• _YOUR OBJECTIVE_:
For the data below, report only the number of lines containing the string "zdrowej".

Pixel coordinate grounding data
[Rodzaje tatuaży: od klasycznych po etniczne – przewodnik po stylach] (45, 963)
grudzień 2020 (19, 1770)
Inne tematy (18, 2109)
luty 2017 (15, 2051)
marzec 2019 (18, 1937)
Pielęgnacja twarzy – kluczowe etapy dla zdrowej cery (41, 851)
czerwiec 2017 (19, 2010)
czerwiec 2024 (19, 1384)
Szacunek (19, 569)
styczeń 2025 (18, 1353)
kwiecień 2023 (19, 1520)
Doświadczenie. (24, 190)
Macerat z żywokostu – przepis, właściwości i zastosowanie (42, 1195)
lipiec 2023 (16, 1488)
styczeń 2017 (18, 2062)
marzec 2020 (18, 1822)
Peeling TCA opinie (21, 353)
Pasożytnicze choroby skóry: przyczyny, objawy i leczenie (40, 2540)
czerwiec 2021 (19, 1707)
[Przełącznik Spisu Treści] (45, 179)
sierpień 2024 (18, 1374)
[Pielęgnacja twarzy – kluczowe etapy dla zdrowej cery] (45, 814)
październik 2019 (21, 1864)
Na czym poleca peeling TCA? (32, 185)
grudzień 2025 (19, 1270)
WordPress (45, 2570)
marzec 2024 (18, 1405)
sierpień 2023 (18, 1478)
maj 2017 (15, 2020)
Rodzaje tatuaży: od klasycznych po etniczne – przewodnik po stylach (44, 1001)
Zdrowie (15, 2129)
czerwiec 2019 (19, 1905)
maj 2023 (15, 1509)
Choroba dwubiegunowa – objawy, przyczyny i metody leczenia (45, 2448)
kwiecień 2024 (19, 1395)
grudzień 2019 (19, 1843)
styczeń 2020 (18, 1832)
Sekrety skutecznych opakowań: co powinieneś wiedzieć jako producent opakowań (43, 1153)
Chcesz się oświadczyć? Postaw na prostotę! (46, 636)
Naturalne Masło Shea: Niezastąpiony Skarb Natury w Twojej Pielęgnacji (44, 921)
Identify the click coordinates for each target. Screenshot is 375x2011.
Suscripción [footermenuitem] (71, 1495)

• _ANSWER SECTION_:
2